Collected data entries
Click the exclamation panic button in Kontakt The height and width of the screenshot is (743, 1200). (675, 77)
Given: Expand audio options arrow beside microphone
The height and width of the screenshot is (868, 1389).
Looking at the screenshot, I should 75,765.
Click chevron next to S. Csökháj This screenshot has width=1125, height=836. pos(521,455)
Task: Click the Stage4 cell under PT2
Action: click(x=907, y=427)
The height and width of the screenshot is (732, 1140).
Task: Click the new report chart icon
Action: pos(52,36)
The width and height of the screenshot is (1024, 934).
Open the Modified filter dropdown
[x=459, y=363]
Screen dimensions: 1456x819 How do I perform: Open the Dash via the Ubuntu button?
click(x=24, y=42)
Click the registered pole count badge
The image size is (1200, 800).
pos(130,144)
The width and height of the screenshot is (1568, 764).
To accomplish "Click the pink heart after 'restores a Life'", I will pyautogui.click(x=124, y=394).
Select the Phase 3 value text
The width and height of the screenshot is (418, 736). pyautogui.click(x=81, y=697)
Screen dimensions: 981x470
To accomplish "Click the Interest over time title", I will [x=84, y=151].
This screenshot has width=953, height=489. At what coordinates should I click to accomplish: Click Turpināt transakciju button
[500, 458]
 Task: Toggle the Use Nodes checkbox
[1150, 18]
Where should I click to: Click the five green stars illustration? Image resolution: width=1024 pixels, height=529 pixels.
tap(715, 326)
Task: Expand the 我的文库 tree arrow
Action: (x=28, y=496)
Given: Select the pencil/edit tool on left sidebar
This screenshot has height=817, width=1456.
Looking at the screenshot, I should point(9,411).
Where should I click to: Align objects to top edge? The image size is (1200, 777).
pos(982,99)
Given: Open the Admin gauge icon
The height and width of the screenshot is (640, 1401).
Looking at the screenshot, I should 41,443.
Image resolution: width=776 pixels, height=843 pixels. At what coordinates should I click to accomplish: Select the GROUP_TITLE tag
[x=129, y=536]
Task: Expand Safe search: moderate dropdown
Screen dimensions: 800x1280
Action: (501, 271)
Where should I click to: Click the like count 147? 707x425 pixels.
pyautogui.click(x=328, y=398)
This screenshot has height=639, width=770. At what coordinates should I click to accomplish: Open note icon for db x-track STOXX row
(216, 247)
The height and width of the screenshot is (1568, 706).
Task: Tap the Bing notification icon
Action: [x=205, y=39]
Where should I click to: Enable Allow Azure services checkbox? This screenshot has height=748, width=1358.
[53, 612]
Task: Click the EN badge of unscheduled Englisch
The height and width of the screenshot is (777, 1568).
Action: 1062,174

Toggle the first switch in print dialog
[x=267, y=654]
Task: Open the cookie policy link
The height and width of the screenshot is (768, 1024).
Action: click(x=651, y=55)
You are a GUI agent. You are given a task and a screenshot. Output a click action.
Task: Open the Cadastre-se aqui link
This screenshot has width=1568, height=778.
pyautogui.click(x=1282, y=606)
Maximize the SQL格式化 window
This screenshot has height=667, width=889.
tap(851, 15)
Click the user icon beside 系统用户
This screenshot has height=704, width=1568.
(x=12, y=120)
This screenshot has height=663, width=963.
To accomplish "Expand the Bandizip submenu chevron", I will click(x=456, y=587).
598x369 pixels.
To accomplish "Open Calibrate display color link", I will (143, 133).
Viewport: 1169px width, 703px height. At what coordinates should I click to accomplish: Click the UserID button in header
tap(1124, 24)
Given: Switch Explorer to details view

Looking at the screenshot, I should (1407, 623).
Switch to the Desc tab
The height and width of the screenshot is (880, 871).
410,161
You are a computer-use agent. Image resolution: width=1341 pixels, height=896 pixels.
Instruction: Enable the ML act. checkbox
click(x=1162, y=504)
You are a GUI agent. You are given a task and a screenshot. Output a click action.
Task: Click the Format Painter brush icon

> [DO THIS]:
Reproduce the material word for word, starting at the line that contains "Where should I click to: Click the like" and ending with the last line of the material.

> [RESULT BELOW]:
Where should I click to: Click the like count 147? 707x425 pixels.
pyautogui.click(x=328, y=398)
This screenshot has height=639, width=770. At what coordinates should I click to accomplish: Open note icon for db x-track STOXX row
(216, 247)
The height and width of the screenshot is (1568, 706).
Task: Tap the Bing notification icon
Action: [x=205, y=39]
Where should I click to: Enable Allow Azure services checkbox? This screenshot has height=748, width=1358.
[53, 612]
Task: Click the EN badge of unscheduled Englisch
The height and width of the screenshot is (777, 1568).
Action: 1062,174

Toggle the first switch in print dialog
[x=267, y=654]
Task: Open the cookie policy link
The height and width of the screenshot is (768, 1024).
Action: click(x=651, y=55)
You are a GUI agent. You are given a task and a screenshot. Output a click action.
Task: Open the Cadastre-se aqui link
This screenshot has width=1568, height=778.
pyautogui.click(x=1282, y=606)
Maximize the SQL格式化 window
This screenshot has height=667, width=889.
tap(851, 15)
Click the user icon beside 系统用户
This screenshot has height=704, width=1568.
(x=12, y=120)
This screenshot has height=663, width=963.
To accomplish "Expand the Bandizip submenu chevron", I will click(x=456, y=587).
598x369 pixels.
To accomplish "Open Calibrate display color link", I will (143, 133).
Viewport: 1169px width, 703px height. At what coordinates should I click to accomplish: Click the UserID button in header
tap(1124, 24)
Given: Switch Explorer to details view

Looking at the screenshot, I should (1407, 623).
Switch to the Desc tab
The height and width of the screenshot is (880, 871).
410,161
You are a computer-use agent. Image resolution: width=1341 pixels, height=896 pixels.
Instruction: Enable the ML act. checkbox
click(x=1162, y=504)
You are a GUI agent. You are given a task and a screenshot. Output a click action.
Task: Click the Format Painter brush icon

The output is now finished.